### INPUT FOR THIS TASK
▼

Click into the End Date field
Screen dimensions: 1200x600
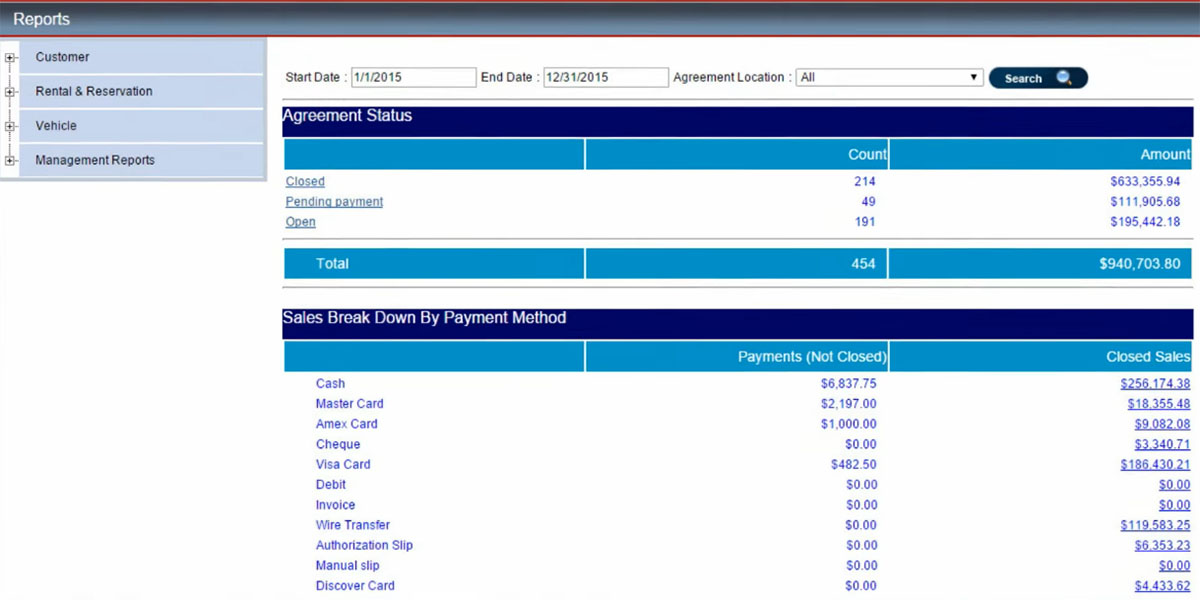pos(605,77)
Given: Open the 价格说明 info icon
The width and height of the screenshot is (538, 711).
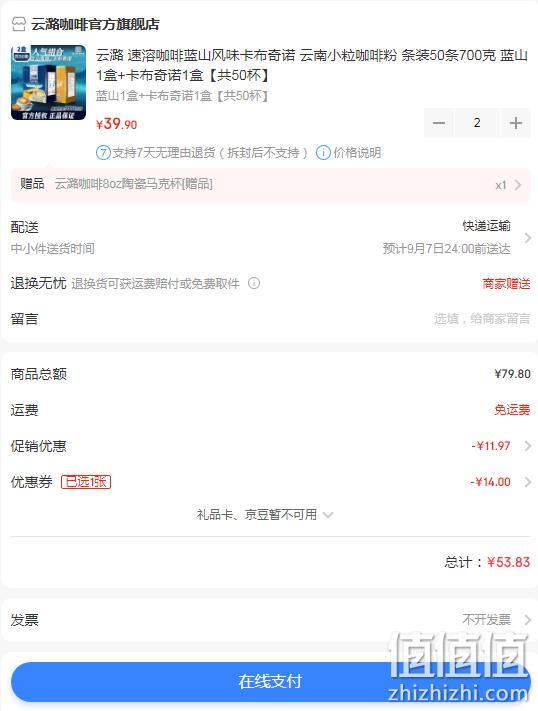Looking at the screenshot, I should click(x=323, y=153).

▲

### PROBLEM
Pictures aside, repeat each entry in full and without change.

### ANSWER TO THE PROBLEM
Click into the End Date field
Screen dimensions: 1200x600
pos(605,77)
Given: Open the 价格说明 info icon
The width and height of the screenshot is (538, 711).
Looking at the screenshot, I should click(x=323, y=153).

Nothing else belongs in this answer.